Objective: To study the short-term risk of suicide after nonfatal deliberate self harm and its association with coexisting mental disorders and with the method of self-harm used.
Method: We used linked Swedish national registers to design a cohort study with 34,219 individuals (59% females) who were admitted to hospital in 2000-2005 after deliberate self-harm (ICD-10-defined). They were followed for 3-9 years.
The studied outcome was completed suicide; Cox regression models yielded hazard ratios (HRs) for suicide risk. Temporal patterns were plotted with KaplanMeier survival curves, calculated separately for each mental disorder and for the
method used at the previous self-harm event.

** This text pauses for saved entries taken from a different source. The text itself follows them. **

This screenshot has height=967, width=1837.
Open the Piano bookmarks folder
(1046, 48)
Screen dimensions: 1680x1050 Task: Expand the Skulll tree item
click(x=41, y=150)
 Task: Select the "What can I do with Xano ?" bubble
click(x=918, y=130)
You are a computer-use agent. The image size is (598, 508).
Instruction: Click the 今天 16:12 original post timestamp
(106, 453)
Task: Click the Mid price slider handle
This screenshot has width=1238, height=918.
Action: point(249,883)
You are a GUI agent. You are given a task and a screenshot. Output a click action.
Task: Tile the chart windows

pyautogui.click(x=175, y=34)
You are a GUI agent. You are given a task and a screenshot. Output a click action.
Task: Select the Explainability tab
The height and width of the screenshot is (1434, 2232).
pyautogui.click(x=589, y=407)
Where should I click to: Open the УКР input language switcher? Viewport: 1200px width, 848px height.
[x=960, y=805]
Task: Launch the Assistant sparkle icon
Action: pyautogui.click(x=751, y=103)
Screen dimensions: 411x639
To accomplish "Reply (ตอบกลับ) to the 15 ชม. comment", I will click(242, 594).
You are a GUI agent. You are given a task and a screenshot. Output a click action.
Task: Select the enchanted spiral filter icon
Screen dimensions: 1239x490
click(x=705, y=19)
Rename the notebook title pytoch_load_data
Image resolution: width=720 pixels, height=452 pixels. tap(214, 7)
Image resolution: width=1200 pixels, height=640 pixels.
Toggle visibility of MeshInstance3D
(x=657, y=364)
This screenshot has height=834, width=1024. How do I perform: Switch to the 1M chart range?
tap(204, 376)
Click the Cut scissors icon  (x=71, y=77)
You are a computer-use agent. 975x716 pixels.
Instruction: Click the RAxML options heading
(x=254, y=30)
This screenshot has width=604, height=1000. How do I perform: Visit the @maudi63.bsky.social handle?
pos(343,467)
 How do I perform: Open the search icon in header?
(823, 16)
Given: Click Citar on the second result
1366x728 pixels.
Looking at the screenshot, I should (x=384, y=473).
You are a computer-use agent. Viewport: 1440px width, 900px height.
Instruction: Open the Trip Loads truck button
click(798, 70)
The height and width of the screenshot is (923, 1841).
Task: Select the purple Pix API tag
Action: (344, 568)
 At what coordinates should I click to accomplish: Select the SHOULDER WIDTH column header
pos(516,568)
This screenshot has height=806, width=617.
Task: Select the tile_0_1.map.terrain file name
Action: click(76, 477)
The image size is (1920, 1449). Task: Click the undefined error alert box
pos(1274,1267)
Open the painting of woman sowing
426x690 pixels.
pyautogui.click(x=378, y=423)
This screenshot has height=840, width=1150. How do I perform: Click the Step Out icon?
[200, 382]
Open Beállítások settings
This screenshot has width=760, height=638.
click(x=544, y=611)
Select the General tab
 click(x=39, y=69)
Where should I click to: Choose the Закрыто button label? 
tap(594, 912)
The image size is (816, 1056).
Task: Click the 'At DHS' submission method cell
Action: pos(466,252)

Results: 1,182 subjects committed suicide during follow-up (670 males and 512 females). Coexisting bipolar disorder (in males, adjusted HR = 6.3; 95% confidence interval [CI], 3.8-10.3; in females, adjusted HR = 5.8; 95% CI, 3.4-9.7) and
nonorganic psychotic disorder (in males, adjusted HR = 5.1; 95% CI, 3.5-7.4; in females, adjusted HR = 4.6; 95% CI, 2.8-7.7) implied the highest risk of suicide after previous self-harm. Hanging as index self-harm method was a strong predictor of later suicide in both males (adjusted HR = 5.3; 95% CI, 4.0-7.0) and females (adjusted HR = 4.5; 95% CI, 2.5-8.1). Of those with bipolar disorder who used a method other than poisoning at the index event, 20.4% had already committed suicide after 3-9 years.
Conclusion: Individuals with severe mental disorders (affective and psychotic disorders) have a poor prognosis in the first years after hospital admission due to self-harm. The risk of subsequent suicide is higher after attempts by hanging and other self-injury methods (vs self-poisoning). Aftercare for those with a self-harm episode should focus on treatment of the mental disorder present at the time of the episode.